The South African Revenue Service has also taken a lot of interest in the financial affairs of Juju but that’s about as far as things have gone. The unexplained sudden wealth of this “son of the soil” and his millionaire lifestyle remains an enigma. In JujuLand, as in Barbieland, there are obviously questions that you don’t even ask if you know what’s good for you.

I have previously expressed the view that it seems extraordinary that a political party with so many questions of probity hanging over it should be allowed to field members of parliament and feed itself from the public purse. But that’s a real world issue and in JujuLand none of this matters. Whether that will still be the case after the 2024 elections remains to be seen. But rather like Barbieland, the allure of JujuLand cannot be denied to voters and that ought to give us all sleepless nights.


While I’m on the subject of movies a few observations.
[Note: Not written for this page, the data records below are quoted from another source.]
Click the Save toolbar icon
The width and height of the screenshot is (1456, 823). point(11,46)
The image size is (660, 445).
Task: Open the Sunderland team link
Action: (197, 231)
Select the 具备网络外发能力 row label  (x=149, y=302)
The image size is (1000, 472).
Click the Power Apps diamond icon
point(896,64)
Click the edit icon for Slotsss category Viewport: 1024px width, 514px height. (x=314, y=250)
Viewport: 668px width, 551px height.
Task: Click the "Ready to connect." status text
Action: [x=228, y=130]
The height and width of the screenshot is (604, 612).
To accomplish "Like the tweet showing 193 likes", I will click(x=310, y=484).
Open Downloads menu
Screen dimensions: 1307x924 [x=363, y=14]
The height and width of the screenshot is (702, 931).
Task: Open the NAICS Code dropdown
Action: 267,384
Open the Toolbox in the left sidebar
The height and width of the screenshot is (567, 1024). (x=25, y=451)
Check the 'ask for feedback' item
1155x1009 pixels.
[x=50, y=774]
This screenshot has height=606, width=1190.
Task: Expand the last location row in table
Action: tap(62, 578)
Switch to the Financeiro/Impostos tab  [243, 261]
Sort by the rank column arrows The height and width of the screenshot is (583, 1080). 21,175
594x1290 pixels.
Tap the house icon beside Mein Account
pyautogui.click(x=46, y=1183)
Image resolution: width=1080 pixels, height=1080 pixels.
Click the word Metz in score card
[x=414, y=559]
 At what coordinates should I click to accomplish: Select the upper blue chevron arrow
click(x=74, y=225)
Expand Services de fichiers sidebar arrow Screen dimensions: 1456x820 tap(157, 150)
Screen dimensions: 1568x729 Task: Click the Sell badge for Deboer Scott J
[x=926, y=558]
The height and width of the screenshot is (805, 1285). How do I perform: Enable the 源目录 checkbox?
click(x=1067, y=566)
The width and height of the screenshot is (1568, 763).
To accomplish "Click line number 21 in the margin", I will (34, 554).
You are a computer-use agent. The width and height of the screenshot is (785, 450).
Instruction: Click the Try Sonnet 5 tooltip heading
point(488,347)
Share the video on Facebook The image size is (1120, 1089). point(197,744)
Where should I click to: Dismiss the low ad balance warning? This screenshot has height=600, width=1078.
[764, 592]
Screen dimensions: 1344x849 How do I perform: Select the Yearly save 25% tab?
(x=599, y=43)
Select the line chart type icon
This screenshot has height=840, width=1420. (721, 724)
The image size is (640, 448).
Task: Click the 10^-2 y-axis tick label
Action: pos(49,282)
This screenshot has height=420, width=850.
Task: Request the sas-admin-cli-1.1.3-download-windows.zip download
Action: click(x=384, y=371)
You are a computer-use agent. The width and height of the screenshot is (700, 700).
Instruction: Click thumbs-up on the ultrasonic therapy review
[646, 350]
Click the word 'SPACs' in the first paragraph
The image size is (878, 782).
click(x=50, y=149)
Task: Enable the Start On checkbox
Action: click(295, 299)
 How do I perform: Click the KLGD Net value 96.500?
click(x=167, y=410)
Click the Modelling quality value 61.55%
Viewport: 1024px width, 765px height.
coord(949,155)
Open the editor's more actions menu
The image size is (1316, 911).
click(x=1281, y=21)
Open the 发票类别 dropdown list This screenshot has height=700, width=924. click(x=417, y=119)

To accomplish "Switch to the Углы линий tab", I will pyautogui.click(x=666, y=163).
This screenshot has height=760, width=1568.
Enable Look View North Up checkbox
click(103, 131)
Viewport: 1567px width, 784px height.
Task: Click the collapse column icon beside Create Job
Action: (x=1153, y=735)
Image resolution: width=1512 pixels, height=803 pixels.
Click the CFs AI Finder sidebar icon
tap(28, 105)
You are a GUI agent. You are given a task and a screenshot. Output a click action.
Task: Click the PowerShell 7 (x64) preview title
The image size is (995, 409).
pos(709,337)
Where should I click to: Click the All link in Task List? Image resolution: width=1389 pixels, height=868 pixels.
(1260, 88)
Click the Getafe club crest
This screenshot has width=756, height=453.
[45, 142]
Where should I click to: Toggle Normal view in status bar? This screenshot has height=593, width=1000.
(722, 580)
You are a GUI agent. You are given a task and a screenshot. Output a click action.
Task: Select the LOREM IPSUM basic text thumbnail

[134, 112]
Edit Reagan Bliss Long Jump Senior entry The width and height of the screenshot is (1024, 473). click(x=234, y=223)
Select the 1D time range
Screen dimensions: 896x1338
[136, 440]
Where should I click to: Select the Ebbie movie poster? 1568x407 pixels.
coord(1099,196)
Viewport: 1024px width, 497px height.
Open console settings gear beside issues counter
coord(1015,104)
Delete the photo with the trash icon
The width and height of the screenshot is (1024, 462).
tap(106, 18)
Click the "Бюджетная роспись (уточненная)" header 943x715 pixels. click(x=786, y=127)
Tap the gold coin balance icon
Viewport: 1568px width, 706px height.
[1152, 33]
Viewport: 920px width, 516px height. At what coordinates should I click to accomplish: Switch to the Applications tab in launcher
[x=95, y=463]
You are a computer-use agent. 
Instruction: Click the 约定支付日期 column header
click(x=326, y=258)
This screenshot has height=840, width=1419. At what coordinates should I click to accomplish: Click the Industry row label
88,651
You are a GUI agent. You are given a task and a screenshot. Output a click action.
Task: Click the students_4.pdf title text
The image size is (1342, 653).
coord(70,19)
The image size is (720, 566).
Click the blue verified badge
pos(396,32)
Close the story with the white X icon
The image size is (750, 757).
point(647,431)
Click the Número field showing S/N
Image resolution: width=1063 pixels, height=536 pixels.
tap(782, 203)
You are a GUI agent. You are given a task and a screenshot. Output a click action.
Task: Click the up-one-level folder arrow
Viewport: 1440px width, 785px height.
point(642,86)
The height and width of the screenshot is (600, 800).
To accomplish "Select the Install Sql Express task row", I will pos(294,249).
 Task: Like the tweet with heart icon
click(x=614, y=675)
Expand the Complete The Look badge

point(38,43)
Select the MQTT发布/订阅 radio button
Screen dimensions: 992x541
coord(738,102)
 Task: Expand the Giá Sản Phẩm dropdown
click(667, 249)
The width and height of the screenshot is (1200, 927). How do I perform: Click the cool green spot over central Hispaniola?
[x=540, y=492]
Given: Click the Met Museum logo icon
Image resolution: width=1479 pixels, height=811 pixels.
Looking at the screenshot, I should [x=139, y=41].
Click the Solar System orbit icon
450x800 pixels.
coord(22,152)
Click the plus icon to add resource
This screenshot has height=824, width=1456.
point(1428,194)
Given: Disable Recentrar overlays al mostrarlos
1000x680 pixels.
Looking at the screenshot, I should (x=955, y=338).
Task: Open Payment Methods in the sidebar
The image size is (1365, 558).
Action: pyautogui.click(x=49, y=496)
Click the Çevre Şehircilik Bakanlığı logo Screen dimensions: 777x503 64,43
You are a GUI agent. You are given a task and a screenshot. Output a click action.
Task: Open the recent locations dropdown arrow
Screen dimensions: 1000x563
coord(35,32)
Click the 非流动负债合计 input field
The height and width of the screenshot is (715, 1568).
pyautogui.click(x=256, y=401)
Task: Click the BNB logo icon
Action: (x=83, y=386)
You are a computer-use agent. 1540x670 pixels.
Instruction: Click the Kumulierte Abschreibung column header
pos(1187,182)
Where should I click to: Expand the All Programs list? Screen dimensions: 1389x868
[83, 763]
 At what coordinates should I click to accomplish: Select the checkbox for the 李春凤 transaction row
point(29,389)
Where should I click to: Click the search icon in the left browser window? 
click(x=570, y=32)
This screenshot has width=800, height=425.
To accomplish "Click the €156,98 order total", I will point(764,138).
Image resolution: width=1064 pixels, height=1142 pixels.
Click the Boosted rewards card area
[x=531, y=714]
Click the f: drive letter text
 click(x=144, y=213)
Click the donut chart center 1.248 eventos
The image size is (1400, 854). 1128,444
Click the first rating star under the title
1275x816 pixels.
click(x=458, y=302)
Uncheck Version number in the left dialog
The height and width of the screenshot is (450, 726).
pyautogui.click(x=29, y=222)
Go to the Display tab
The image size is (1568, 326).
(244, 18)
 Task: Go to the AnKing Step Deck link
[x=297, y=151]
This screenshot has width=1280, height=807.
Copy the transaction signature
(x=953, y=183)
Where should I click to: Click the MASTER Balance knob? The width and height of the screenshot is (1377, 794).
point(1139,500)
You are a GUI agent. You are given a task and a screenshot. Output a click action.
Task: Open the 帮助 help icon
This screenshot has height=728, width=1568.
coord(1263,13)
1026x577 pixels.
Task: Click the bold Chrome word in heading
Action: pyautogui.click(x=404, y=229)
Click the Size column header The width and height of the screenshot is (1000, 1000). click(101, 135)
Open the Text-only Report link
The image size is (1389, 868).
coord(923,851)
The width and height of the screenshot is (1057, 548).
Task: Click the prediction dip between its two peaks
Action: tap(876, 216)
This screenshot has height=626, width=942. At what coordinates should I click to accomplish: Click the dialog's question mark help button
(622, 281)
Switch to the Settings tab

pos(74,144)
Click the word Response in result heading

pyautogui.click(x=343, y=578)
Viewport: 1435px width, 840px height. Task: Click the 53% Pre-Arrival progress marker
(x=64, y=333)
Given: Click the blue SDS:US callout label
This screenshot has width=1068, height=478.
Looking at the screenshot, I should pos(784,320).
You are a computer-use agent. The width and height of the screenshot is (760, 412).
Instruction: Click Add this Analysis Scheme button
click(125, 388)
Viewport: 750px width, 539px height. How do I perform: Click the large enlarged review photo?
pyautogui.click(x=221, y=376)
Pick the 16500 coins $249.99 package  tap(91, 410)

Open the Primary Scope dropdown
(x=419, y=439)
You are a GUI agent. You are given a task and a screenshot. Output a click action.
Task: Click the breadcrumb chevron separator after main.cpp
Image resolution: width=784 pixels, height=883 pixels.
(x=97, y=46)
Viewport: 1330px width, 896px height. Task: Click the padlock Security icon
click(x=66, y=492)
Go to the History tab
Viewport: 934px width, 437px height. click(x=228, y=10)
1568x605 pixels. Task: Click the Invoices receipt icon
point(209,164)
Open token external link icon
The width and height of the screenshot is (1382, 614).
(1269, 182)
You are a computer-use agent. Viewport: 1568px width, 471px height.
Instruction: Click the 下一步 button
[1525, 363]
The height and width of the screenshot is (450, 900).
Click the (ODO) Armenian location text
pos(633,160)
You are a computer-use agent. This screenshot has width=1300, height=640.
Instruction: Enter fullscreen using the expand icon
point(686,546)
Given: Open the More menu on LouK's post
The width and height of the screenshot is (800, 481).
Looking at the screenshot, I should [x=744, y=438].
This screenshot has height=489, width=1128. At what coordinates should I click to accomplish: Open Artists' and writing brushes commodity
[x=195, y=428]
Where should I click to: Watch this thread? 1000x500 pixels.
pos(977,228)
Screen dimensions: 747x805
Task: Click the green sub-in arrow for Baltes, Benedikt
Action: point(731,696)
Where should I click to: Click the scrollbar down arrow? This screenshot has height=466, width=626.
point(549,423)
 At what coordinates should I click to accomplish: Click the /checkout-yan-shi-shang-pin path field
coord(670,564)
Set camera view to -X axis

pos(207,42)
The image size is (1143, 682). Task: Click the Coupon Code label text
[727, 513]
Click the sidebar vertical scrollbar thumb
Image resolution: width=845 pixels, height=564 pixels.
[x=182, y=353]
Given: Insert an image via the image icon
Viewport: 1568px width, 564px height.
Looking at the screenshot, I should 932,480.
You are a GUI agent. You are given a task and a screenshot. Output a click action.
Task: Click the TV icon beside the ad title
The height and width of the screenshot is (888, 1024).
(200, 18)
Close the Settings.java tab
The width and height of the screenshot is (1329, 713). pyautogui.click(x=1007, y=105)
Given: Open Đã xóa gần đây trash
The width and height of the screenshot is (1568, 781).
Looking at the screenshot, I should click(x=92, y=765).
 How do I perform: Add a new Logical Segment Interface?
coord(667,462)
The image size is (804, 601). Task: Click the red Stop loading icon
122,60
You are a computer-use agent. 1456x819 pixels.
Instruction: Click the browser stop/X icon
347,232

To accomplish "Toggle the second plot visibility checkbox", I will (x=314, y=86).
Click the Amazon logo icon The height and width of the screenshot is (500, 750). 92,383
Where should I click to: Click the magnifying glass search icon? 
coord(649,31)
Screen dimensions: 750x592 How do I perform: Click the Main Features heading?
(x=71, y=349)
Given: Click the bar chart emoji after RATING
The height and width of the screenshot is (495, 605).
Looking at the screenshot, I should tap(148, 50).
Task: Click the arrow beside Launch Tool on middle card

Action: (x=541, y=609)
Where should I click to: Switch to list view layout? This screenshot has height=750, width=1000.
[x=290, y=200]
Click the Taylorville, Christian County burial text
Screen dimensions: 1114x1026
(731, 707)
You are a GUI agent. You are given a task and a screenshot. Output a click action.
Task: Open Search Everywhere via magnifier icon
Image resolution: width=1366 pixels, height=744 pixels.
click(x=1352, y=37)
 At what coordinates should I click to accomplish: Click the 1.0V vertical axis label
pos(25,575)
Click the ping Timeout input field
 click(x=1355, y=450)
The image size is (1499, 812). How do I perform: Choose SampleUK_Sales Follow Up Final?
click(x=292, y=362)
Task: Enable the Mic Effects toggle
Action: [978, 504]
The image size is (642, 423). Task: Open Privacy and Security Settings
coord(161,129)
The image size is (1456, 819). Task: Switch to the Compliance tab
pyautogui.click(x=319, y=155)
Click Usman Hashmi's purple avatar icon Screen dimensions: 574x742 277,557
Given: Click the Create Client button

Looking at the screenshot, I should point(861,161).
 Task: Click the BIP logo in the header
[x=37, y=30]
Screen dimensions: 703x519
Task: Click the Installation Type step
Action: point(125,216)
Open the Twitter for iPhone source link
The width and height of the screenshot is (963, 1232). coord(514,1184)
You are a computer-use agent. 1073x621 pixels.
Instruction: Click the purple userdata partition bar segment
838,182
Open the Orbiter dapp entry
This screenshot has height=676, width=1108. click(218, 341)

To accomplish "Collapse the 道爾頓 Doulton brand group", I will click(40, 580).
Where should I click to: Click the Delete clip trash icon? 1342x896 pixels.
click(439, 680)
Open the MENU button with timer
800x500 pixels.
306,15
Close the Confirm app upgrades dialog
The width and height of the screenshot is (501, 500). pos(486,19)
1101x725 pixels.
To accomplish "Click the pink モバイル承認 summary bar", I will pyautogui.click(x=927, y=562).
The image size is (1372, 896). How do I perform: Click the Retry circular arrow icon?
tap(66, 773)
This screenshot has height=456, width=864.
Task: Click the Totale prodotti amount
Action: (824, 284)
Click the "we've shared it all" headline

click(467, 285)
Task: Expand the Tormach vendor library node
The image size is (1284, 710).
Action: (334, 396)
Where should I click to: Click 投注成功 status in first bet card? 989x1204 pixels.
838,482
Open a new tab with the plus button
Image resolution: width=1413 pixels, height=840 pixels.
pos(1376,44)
In the US, according to a recent newspaper report, the number of people going to movie houses has halved in the past ten years. This is hardly surprising. My ticket for ‘Barbie’ cost almost the same amount as an entire month's subscription to Netflix. If I am in a cinema I can’t drink or smoke or talk but if I’m in front of my Samsung flat screen TV I can do all of those things. Plus I can pause the movie if I need a break.

There are very few movies that really need a big screen and, like many people I suspect, I am more than happy to watch a movie on a decent sized TV screen. So running a chain of movie houses is a mug’s game these days.

The screenwriters and actors strike in Hollywood also seems a bit pointless, although it must be worrying a few studios. If you can replicate Margot Robbie using artificial intelligence (AI) I’m probably not going to even notice. If you can do it in 3D then so much the better. The reality is that AI can almost certainly replace script writers and actors so the strike is going to prove futile. In fact, it may even tempt studios to go ahead and produce movies with stolen images and stolen voices but are the audience really going to care? Looking on the bright side though it would cost a lot less to cast a movie with an AI computer generated Tom Cruise or any of the Hollywood glitterati. Plus we could do away with the pretentious Oscar awards and the price of property would plummet in Los Angeles. What’s not to like?